*** Opening SUPPLIED MATERIAL ***
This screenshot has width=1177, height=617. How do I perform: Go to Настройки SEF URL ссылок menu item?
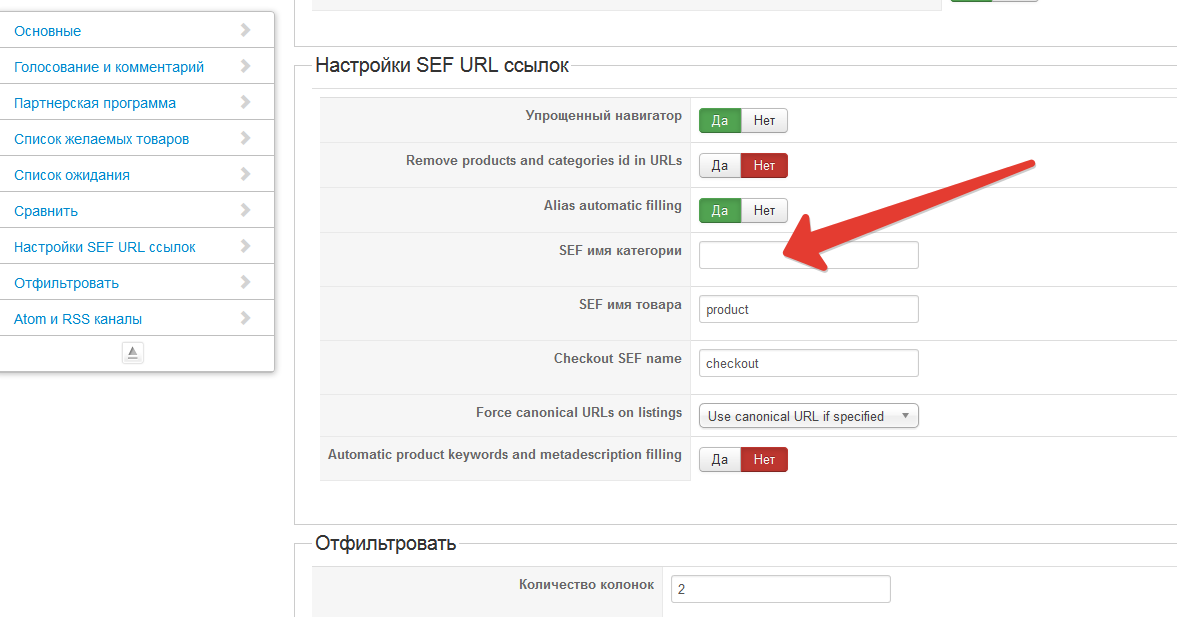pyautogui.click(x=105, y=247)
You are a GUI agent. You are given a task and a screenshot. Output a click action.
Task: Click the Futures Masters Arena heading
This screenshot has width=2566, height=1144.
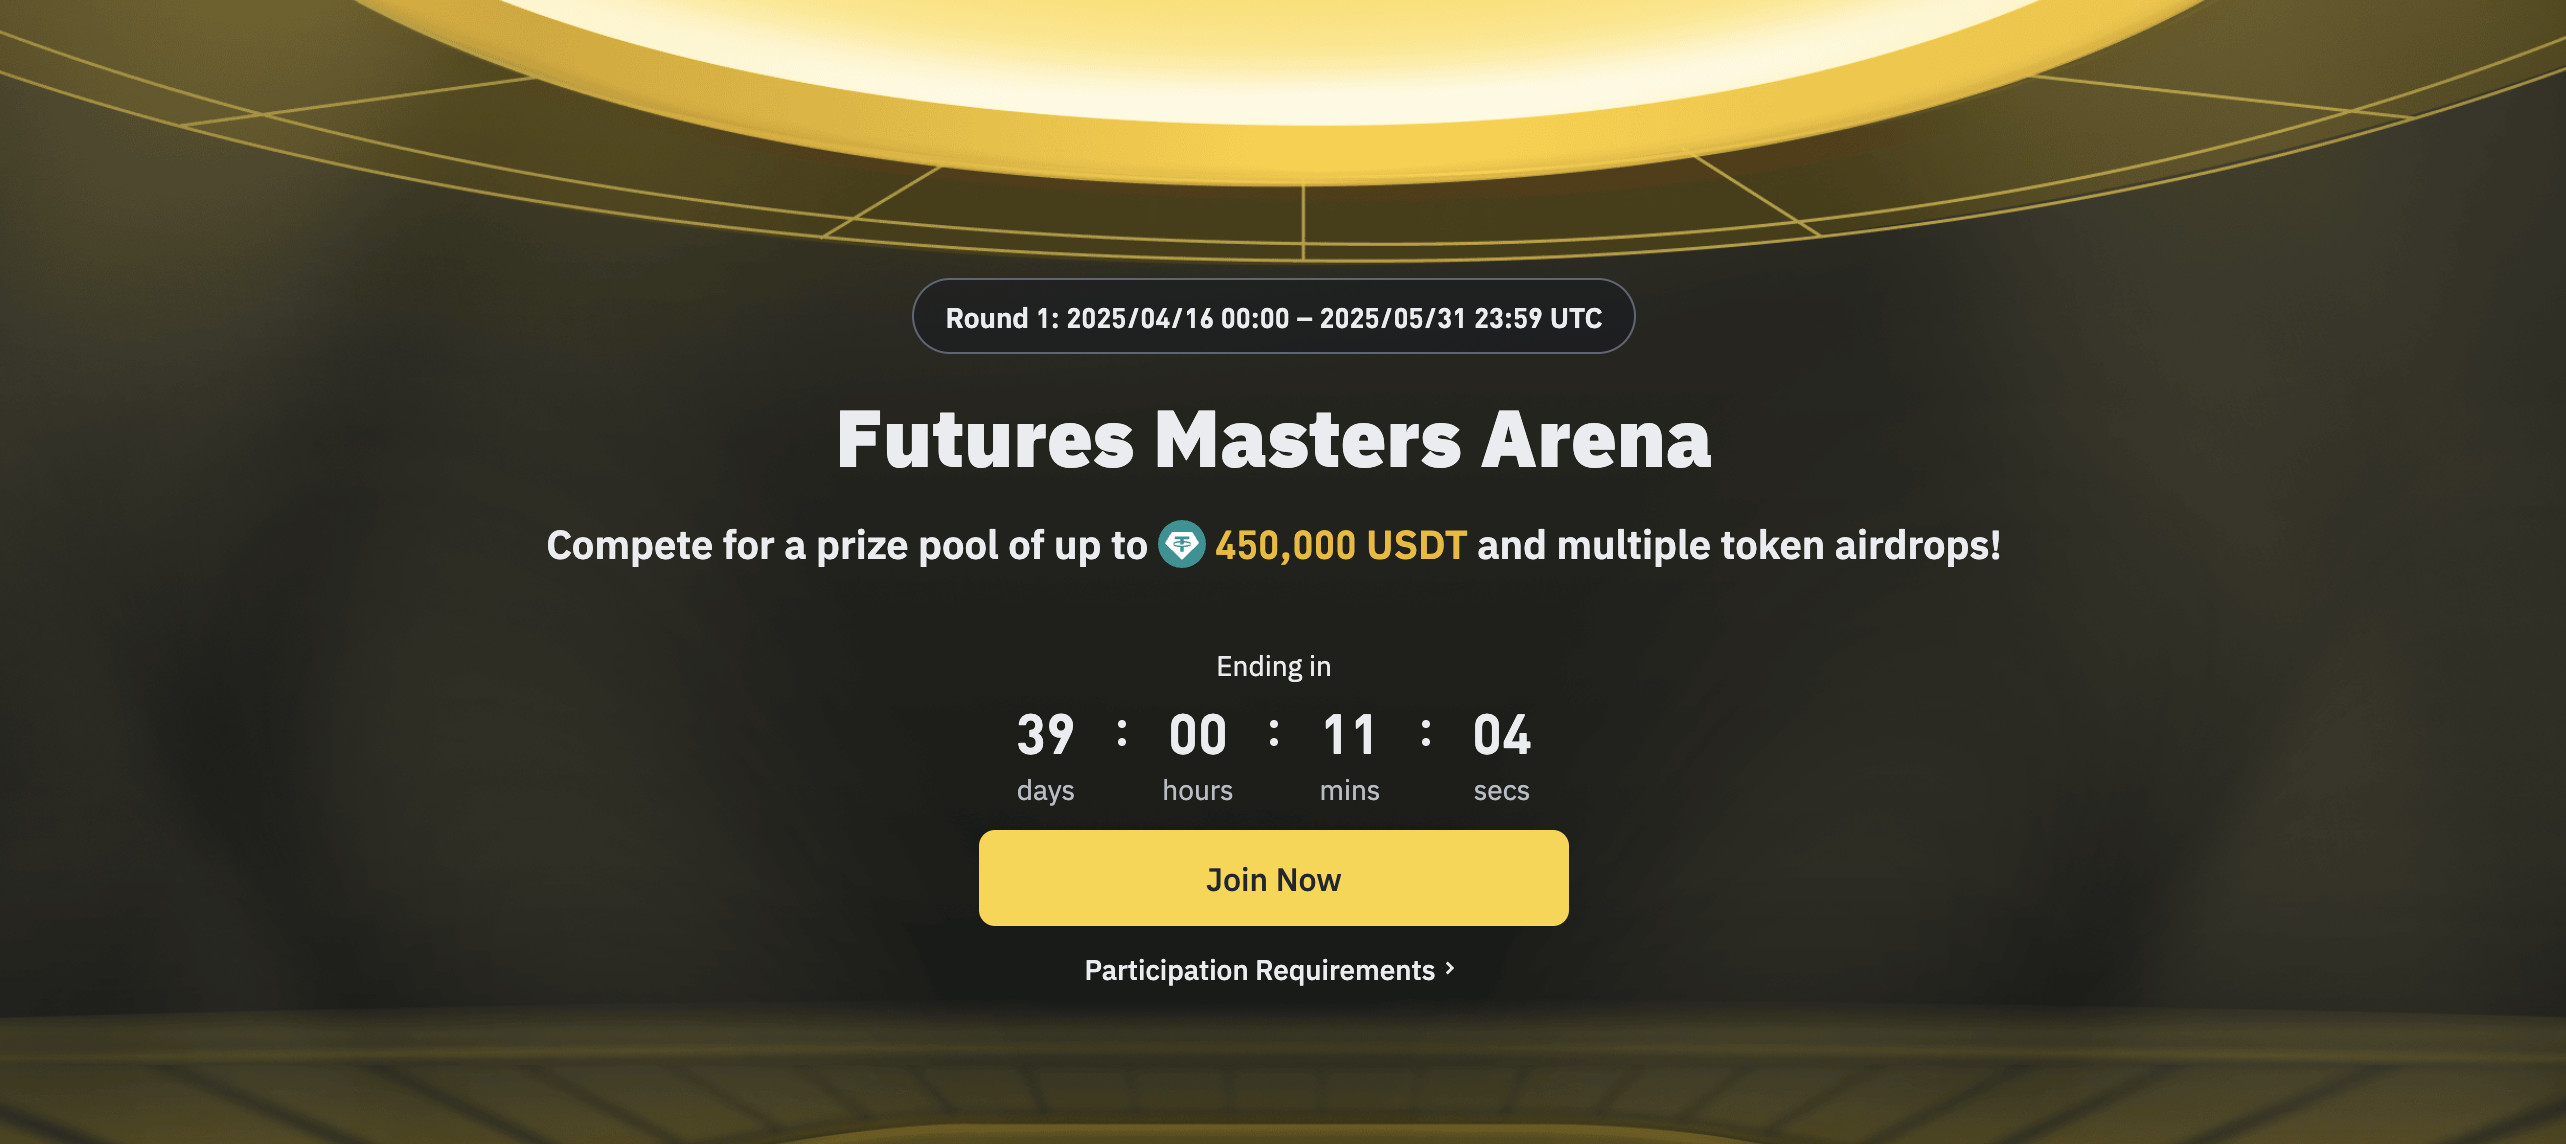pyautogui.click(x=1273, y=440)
*** Closing SUPPLIED MATERIAL ***
■ TASK ■
Word for word, output the whole listing, but not its pictures.

■ TASK RESPONSE ■
This screenshot has width=1177, height=617. How do I perform: Go to Настройки SEF URL ссылок menu item?
pyautogui.click(x=105, y=247)
You are a GUI agent. You are given a task and a screenshot. Output a click action.
Task: Click the Futures Masters Arena heading
This screenshot has width=2566, height=1144.
pyautogui.click(x=1273, y=440)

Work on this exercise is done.